>> begin Provided text

As I have written countless times already, sushi is one of my favorite foods. Although I am not inclined to enjoy other Japanese dishes as much as Sushi, but chawan mushi turns to be one of my favorite appetizer also. It's usually served in a small cute "chawan" (means small cup). What I like about this dish is the serving size which is very small. Heck, this is even smaller than any salad appetizer. This can be a great variation to the countless salad that I used to eat as appetizer.

The process of making chawan mushi can be tricky. It's not easy at all, and honestly I still could not make a great, smooth chawan mushi. Although I got the recipe right, I still messed up when beating the eggs. I took that picture while I was eating at a Japanese restaurant, any good chawan mushi should has smooth surface without any bubble at all. The filling can be varied according to your preferences. This is the chawan mushi recipe which is taught by Sherry. Thanks girl!



Chawan mushi is Japanese egg custard. This is a popular appetizer in Japan. Unlike other Japanese dishes which require either "fresh" or "hard to get" ingredients, chawan mushi does not require complicated ingredients. Basically what you need are egg and filler. The easiest filler to use is chicken breast and some cilantro leaves. If you can easily buy Japanese Shitake mushroom, then try to use the mushroom.

>> end Provided text
>> begin Dataset content

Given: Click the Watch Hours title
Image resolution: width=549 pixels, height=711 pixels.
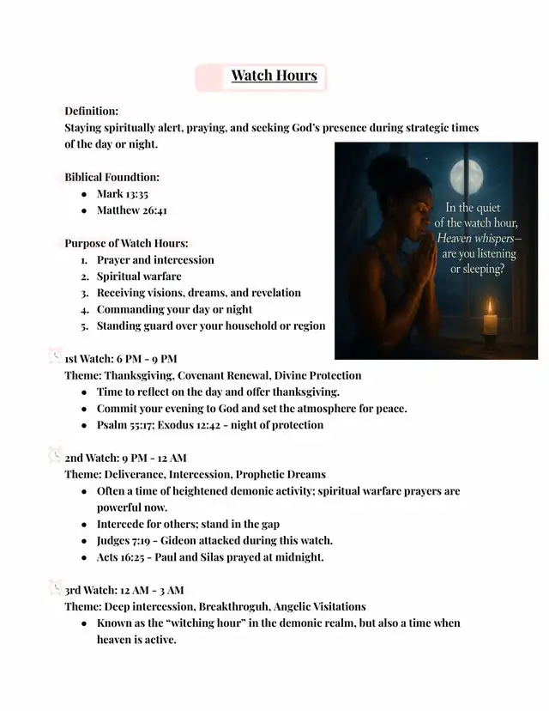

>> end Dataset content

*Written exercise*. Turn the paragraph of the chawan mushi post above that begins "Chawan mushi is Japanese egg custard" into a short bulleted list that keeps its main facts.

*Result of the exercise*.
- Chawan mushi is a Japanese egg custard and a popular appetizer in Japan.
- Unlike other Japanese dishes that need fresh or hard-to-get ingredients, it needs no complicated ingredients.
- The basics are egg and a filler.
- The easiest filler is chicken breast with some cilantro leaves.
- Japanese Shitake mushroom is worth trying if it is easy to buy.